O Jardim da Minha Baba une amor de avó e neto com poesia – 04/05/2024 – Era Outra Vez

Quando a dupla de canadenses Jordan Scott e Sydney Smith resolve se juntar num projeto, é sempre bom prestar atenção.

Scott é poeta e costuma fazer a sua literatura desabrochar quando escreve para crianças. Já Smith acaba de ganhar o Hans Christian Andersen na categoria para ilustradores, prêmio que é considerado o Nobel da literatura infantojuvenil. Mas não são os currículos de ambos que fazem seus livros merecerem uma espiada.

Os dois são autores de “Eu Falo Como um Rio”, publicado no Brasil em 2021 pela Pequena Zahar. A obra, uma das narrativas ilustradas mais potentes e delicadas dos últimos anos, apresenta um relato pessoal de Scott, que transforma em literatura a gagueira que teve na infância.

A cada página, uma pergunta parece ficar sempre represada, engasgada: o que você faria se suas palavras estivessem presas? Para ilustrar, Smith apresenta imagens inteligentes, nas quais cria distorções visuais quando o protagonista não consegue se expressar ou encontrar as frases que quer usar.

Agora, eles retomam a parceria em “O Jardim da Minha Baba”, recém-lançado pela mesma editora. Mais uma vez, os holofotes são apontados para a vida do escritor, os ruídos da fala e outras formas e possibilidades de comunicação, que enchem a edição com uma história da qual transborda sensibilidade.
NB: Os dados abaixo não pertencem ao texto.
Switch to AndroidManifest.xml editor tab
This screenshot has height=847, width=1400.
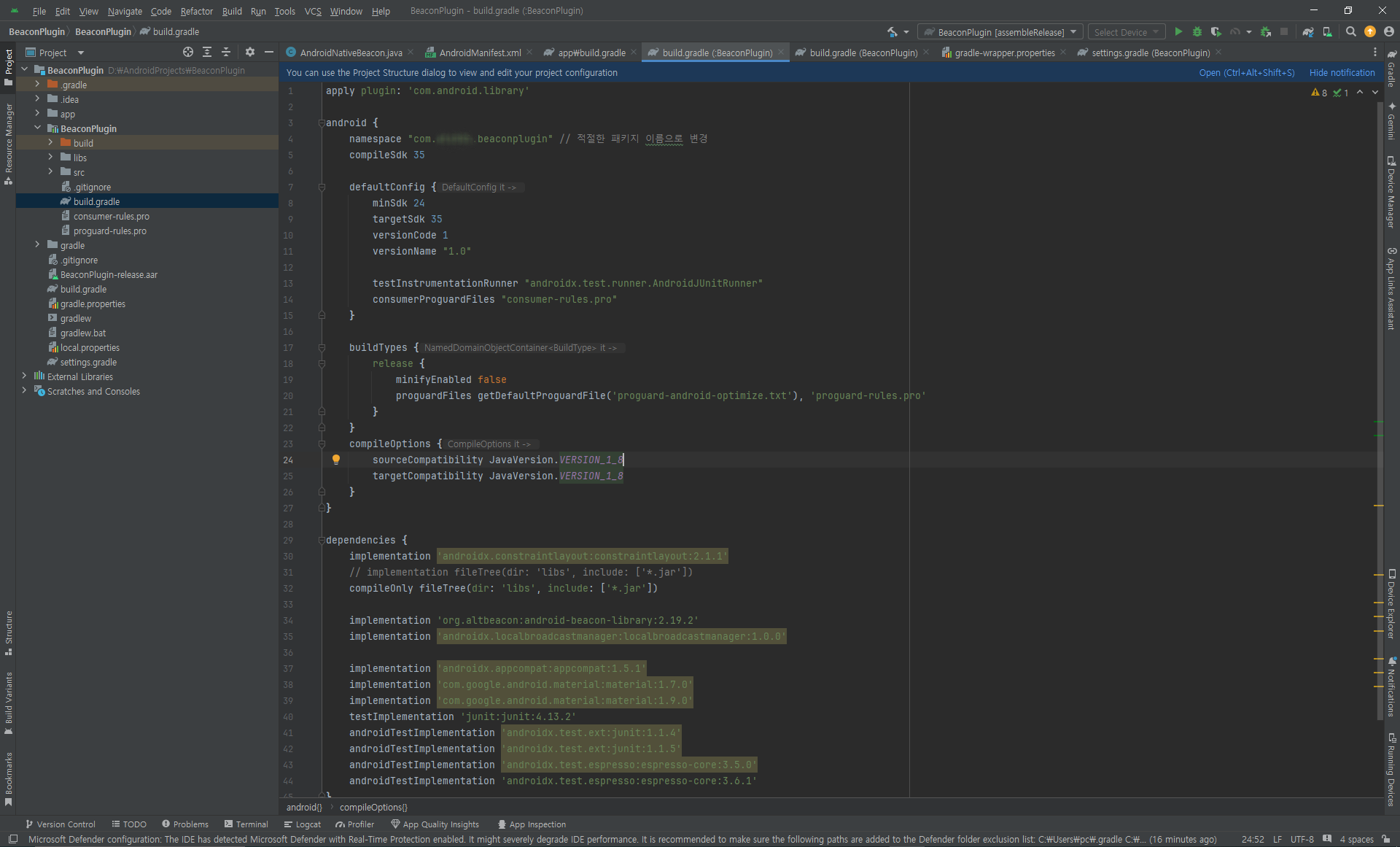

Na trama, o menino narra a sua relação com a avó, ou com a Baba, como prefere chamá-la. Todos os dias, ele vai logo cedo até a casa dela, onde come uma imensa tigela de mingau enquanto vê a mulher cozinhar.

Ao contrário do que seria clichê, as personagens pouco conversam verbalmente. Mas a comida e os pequenos gestos se infiltram no diálogo e ocupam o lugar das palavras. Mingaus, potes de conserva, cabeças de alho, beterrabas e batatas fervendo nas panelas acabam funcionando como palavras. O ritual de recolherem juntos minhocas na terra molhada se torna frase, bate-papo, tagarelice.

Um dia, quando a avó já aparenta estar debilitada e passa a morar na casa do garoto, tudo se inverte. É ele quem entrega mingau e maçã para ela. Sai na chuva, sozinho, enquanto a Baba olha pela janela. “Ando devagar”, diz o menino. “E pego todas as minhocas que consigo.”

O livro ganha novos degraus quando chegamos ao posfácio, no qual Scott conta que a narrativa é inspirada na relação com sua Baba de verdade, uma polonesa que fugiu da Europa por causa dos horrores da Segunda Guerra Mundial e que nunca aprendeu a falar bem inglês no Canadá.

Essa densidade, que ecoa a fome, os campos de concentração, as migrações forçadas, as mortes dos conflitos, a reconstrução da vida longe de casa, ganha toque final com as imagens de Smith. Criadas com uma técnica aquarelada, as ilustrações amplificam o efeito literário ao escorrer pelas páginas cenas molhadas de chuva, terra úmida, pingos e gotas.

Tudo é líquido no livro. Se as palavras secam, o afeto transborda e irriga. É claro que há diferenças, mas é mais ou menos o que também ocorre em “Eu Falo Como um Rio”, no qual a correnteza se torna fundamental para cheia de palavras da personagem gaga.

Já em “O Jardim da Minha Baba”, essa água não molha apenas o amor entre avó e neto. Cria também raízes que conectam as personagens aos leitores. Quando terminamos de ler, a Baba já não é parente apenas do menino, de Scott ou até de Smith —ela também se torna um pouco a nossa própria Baba.